Peki eskiye nazaran oylar nereye kaymıştır? Yani “swing vote” tabir edilen sallanan oylar (bir salıncak düşününüz, bir ileri bir geri sallanıp duruyor misali) yani aslında AK Parti’ye gidecek oylar değil de ama konjonktürel olarak ona eklenebilecek oylardır bahsettiğimiz ve bu oylar çeşitli şekillerde dağılmıştır. Bir kısmı MHP’ye gitmiştir. Bu kayma tamamen konjonktüreldir. 28 Şubat döneminde kurulan DSP-MHP-ANAP koalisyonundaki DSP’nin ve MHP’nin durumu gibidir bu durum.

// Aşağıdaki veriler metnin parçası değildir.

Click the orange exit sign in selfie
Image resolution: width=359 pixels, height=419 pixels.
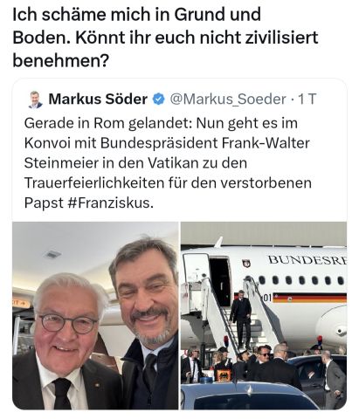point(21,303)
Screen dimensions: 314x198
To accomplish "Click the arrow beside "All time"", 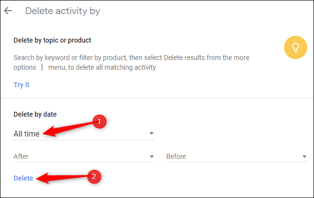I will [151, 133].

Bir varmış bir yokmuş partileridir bunlar ki o koalisyon döneminin hemen akabinde 2002 seçimlerinde DSP’nin esamisi okunmamıştır. MHP’nin yıl be yıl AK Parti’ye vermiş olduğu ödünç oylar bu seçimle geri alınmıştır da diye düşünülebilir. Veya AK Parti oylarından milliyetçi küskünlerinki MHP’ye kaymıştır.

Malumunuz, CHP durduğu yerde durmaktadır bu seçimde de. Ama CHP’lilerin asıl fonksiyonu kendi partileri yerine HDP için çalışmaları olmuştur, bu seçimde. Ben vermiyorum ama sen ver söylemi bu noktada karşılık bulmuştur ve düşmanımın düşmanı dostumdur diye düşünen CHP’liler HDP’yi içlerine sindiremeye sindiremeye barajdan çekip çıkartmışlardır. Benzer bir tutumu eski küskün İslamcılar ve baş düşman paralelciler de yapmıştır. İkincisine şaşmıyorum, çünkü onlar her şeyi mübah görür, öğretileri bunu gerektirir, ama ya birinciler, nasıl olur da ikincilerle ortak olur AK Parti’ye vururlar… Çıkar ilişkisi nasıl bir kurgudur ki, insanı bu denli kör eder…

Görelim Mevlam neyler, neylerse güzel eyler!